> **REQUIRED WORK**
Summarize the forum thread about all-zombie armies in two sentences.

> **QUOTED PASSAGE**
****
Anyhow i always run 80 man blocks of zombies now since they more then pay for them selves and are easy to heal up


----------



## LukeValantine (Dec 2, 2008)

Yah its a nice change over from when skeletons and zombies where stupidly overpriced for what they offered even back in 7tth.


----------



## stalarious (Aug 25, 2011)

Well if I did a all zombies army this is the tactic idea i had.

You start off with your starting blocks the start filling in the gaps with the 0VP zombies units so that in the end my spell casters should be surrounded with zombies.Hopefully protecting them from harm.


----------



## Tim/Steve (Jan 25, 2009)

very boring to play with/against and if the opponent can deal with zombies then you've lost right from the outset... not a great tactic really.


----------



## stalarious (Aug 25, 2011)

Well its more of a visual fun thing for me. I would find a guy that wouldnt mind playing against it. For me it is a end goal for my VC I really want to field a all zombie army never said I wanted to win.
****
> **RAW RECORDS**
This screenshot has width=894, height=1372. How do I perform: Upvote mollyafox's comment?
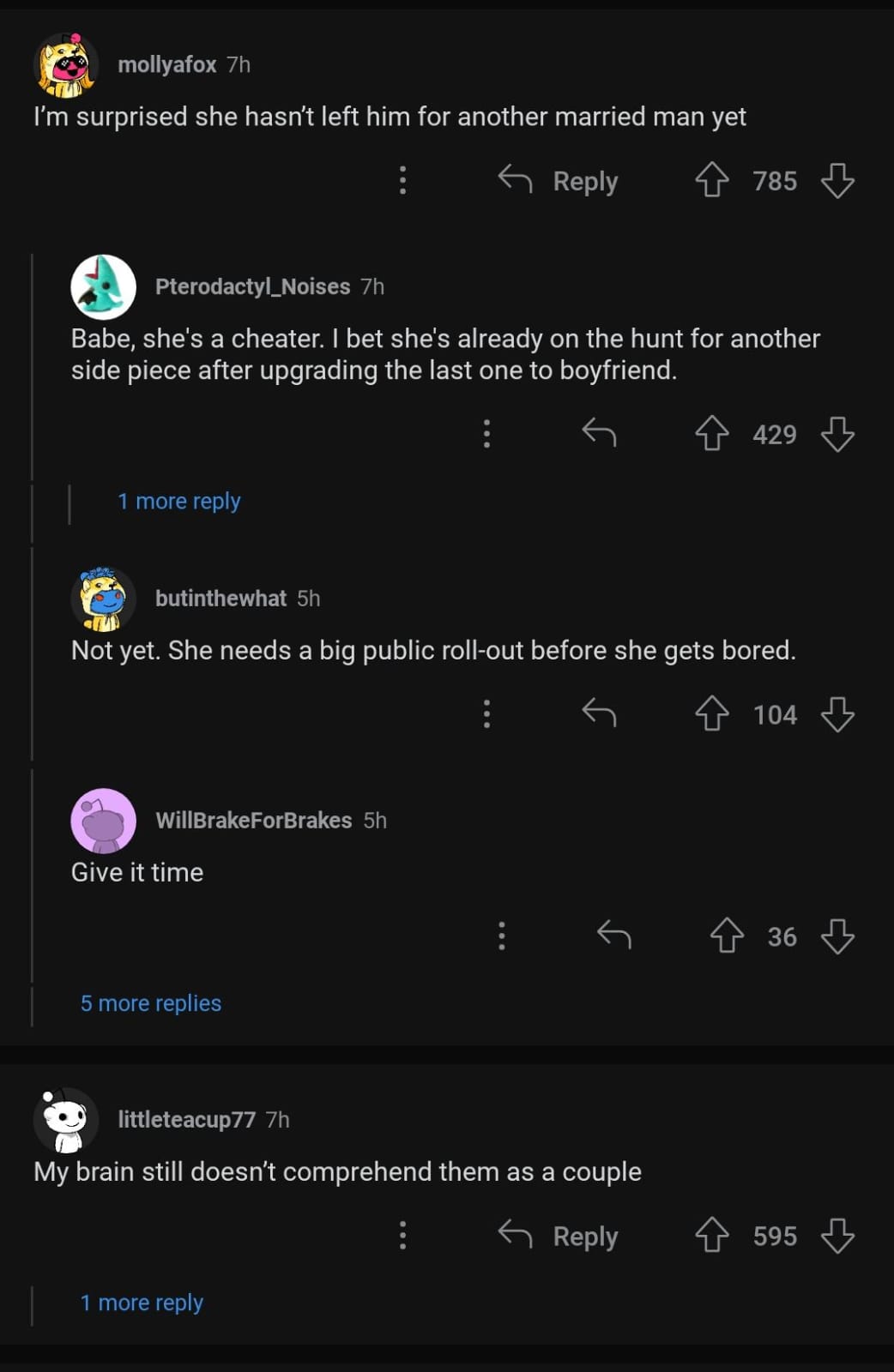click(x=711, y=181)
****
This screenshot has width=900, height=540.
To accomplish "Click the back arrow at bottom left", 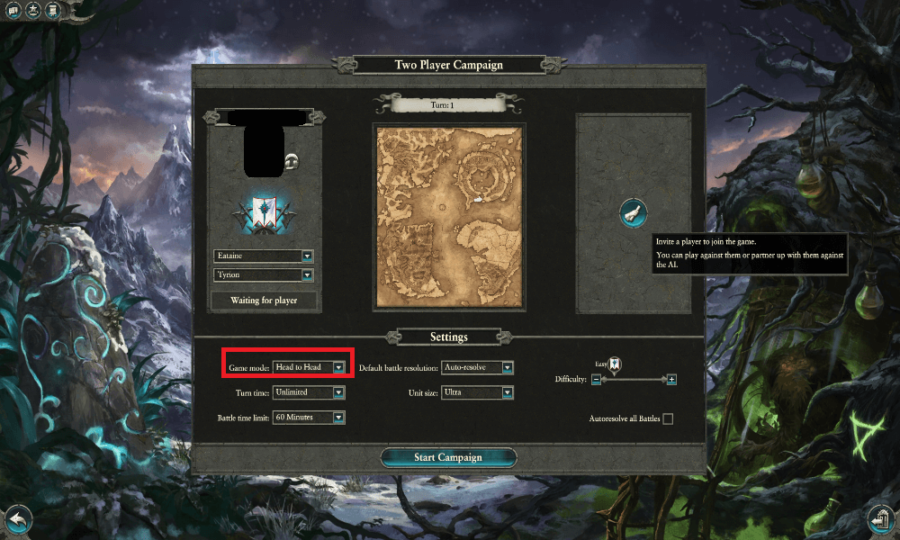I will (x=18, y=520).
****
> **FINAL RESULT**
One poster now always runs 80-man blocks of zombies because they more than pay for themselves and are easy to heal, which another calls a nice change from when skeletons and zombies were overpriced, and a third describes a tactic of filling gaps with 0VP zombie units so the spell casters end up surrounded and protected. A reply calls the idea boring to play with or against and a lost cause if the opponent can deal with zombies, and the tactic's author answers that an all-zombie army is a visual, fun end goal, not a way to win.